El impacto impulsó a James hacia fuera del campo de juego y chocó contra un fotógrafo.

James tuvo que salir de la cancha cuando restaban 30 segundos de la primera mitad, aunque regresó para terminar el partido y concluirlo como segundo máximo encestador del equipo al aportar 21 puntos.

Al acabar el duelo le colocaron un dispositivo de estimulación electrónica.

"Me dolió un poco el golpe. Sigue doliéndome, pero es lo que está pasando y tenemos que lidiar con eso", comentó James, que hoy sábado entrenó con el resto de los compañeros.

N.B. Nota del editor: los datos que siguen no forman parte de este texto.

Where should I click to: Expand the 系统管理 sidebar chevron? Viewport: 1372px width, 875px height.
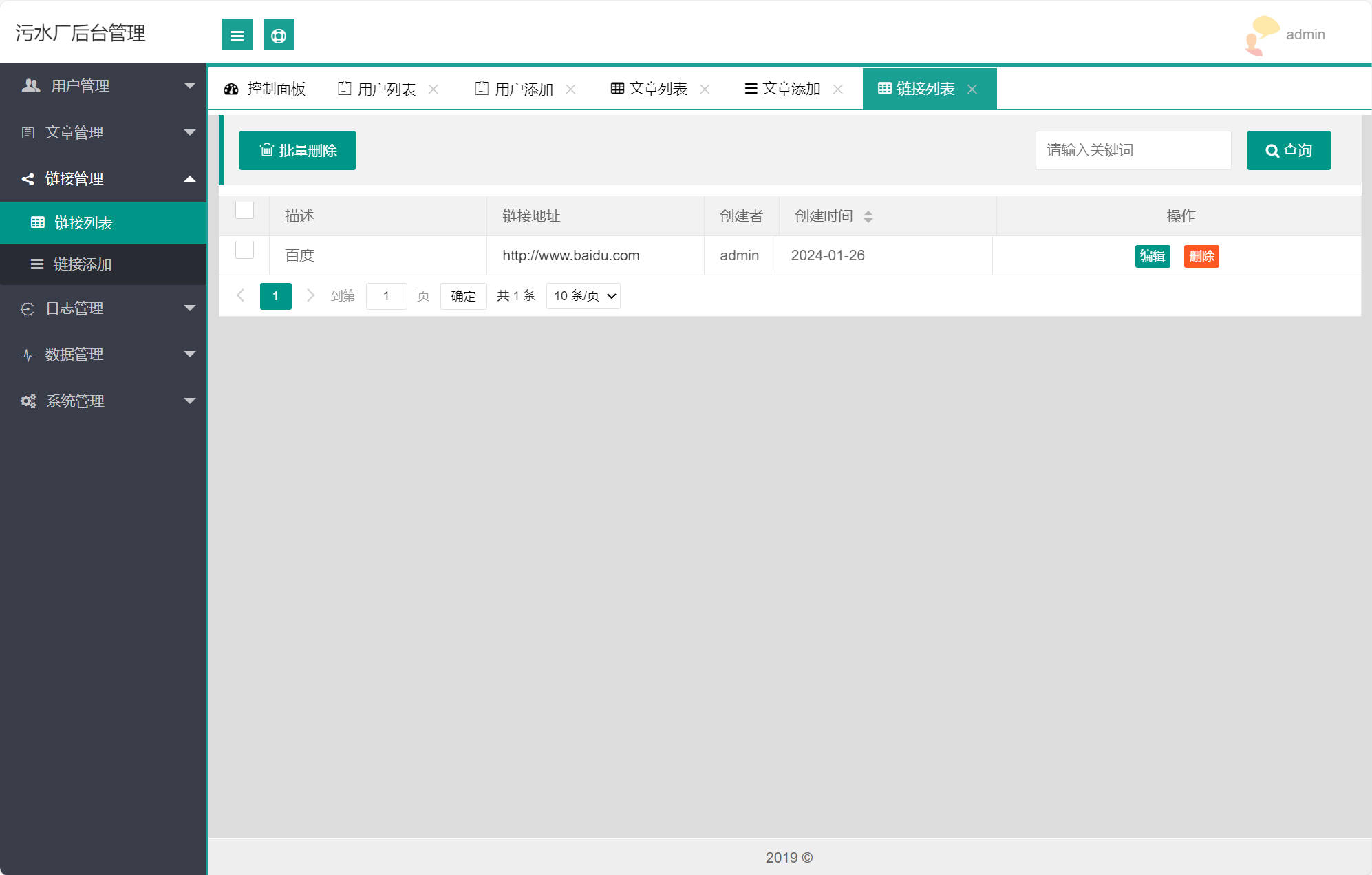191,400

El entrenador del Heat, Erik Spoelstra, dijo que cree que James tuvo más dolor el sábado, pero no se refirió a la situación sobre si podrá jugar contra los Grizzlies de Memphis el domingo.

"Me preocupé cuando vi que se había lastimado. Cada vez que cae y sale cojeando así, me preocupa. Pero él sana de una forma inusualmente rápida", admitió Spoelstra. "Veremos cómo sigue evolucionando en las próximas horas de cara al partido de mañana".

Mientras que ese mismo sentido, James dijo que algo común en él es que "muy probablemente juegue el domingo porque cuando me lesiono, tiene que ser algo grande para dejar de ver acción".